[Word and element pointing entries]
[start]
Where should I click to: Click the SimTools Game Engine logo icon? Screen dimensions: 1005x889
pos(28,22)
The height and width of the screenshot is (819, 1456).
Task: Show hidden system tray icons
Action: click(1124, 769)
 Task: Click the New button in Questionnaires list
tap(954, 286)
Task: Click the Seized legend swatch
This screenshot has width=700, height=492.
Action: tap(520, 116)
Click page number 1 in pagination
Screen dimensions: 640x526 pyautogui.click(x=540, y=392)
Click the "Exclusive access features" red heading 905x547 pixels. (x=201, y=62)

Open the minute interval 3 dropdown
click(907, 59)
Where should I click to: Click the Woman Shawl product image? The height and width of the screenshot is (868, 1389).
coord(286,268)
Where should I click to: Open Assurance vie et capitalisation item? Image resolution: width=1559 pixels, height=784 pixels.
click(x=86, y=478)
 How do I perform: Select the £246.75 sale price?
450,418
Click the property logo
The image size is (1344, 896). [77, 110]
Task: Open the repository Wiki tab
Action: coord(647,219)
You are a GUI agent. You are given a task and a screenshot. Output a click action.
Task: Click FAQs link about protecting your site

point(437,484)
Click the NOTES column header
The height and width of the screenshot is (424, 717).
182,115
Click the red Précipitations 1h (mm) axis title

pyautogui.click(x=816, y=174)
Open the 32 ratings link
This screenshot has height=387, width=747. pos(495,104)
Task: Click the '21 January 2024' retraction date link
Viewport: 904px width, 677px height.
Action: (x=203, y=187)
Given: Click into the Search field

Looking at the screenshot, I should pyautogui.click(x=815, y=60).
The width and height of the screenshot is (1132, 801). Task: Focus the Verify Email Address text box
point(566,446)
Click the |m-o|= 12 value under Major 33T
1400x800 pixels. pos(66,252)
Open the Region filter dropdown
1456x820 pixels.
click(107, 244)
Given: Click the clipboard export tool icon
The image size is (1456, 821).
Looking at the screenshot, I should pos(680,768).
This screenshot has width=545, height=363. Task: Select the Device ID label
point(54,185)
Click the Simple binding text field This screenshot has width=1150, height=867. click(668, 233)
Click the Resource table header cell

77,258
[end]
### EXERCISE
Reproduce every one of the rows above verbatim, line by line.

### RESPONSE
Where should I click to: Click the SimTools Game Engine logo icon? Screen dimensions: 1005x889
pos(28,22)
The height and width of the screenshot is (819, 1456).
Task: Show hidden system tray icons
Action: click(1124, 769)
 Task: Click the New button in Questionnaires list
tap(954, 286)
Task: Click the Seized legend swatch
This screenshot has width=700, height=492.
Action: tap(520, 116)
Click page number 1 in pagination
Screen dimensions: 640x526 pyautogui.click(x=540, y=392)
Click the "Exclusive access features" red heading 905x547 pixels. (x=201, y=62)

Open the minute interval 3 dropdown
click(907, 59)
Where should I click to: Click the Woman Shawl product image? The height and width of the screenshot is (868, 1389).
coord(286,268)
Where should I click to: Open Assurance vie et capitalisation item? Image resolution: width=1559 pixels, height=784 pixels.
click(x=86, y=478)
 How do I perform: Select the £246.75 sale price?
450,418
Click the property logo
The image size is (1344, 896). [77, 110]
Task: Open the repository Wiki tab
Action: coord(647,219)
You are a GUI agent. You are given a task and a screenshot. Output a click action.
Task: Click FAQs link about protecting your site

point(437,484)
Click the NOTES column header
The height and width of the screenshot is (424, 717).
182,115
Click the red Précipitations 1h (mm) axis title

pyautogui.click(x=816, y=174)
Open the 32 ratings link
This screenshot has height=387, width=747. pos(495,104)
Task: Click the '21 January 2024' retraction date link
Viewport: 904px width, 677px height.
Action: (x=203, y=187)
Given: Click into the Search field

Looking at the screenshot, I should pyautogui.click(x=815, y=60).
The width and height of the screenshot is (1132, 801). Task: Focus the Verify Email Address text box
point(566,446)
Click the |m-o|= 12 value under Major 33T
1400x800 pixels. pos(66,252)
Open the Region filter dropdown
1456x820 pixels.
click(107, 244)
Given: Click the clipboard export tool icon
The image size is (1456, 821).
Looking at the screenshot, I should pos(680,768).
This screenshot has width=545, height=363. Task: Select the Device ID label
point(54,185)
Click the Simple binding text field This screenshot has width=1150, height=867. click(668, 233)
Click the Resource table header cell

77,258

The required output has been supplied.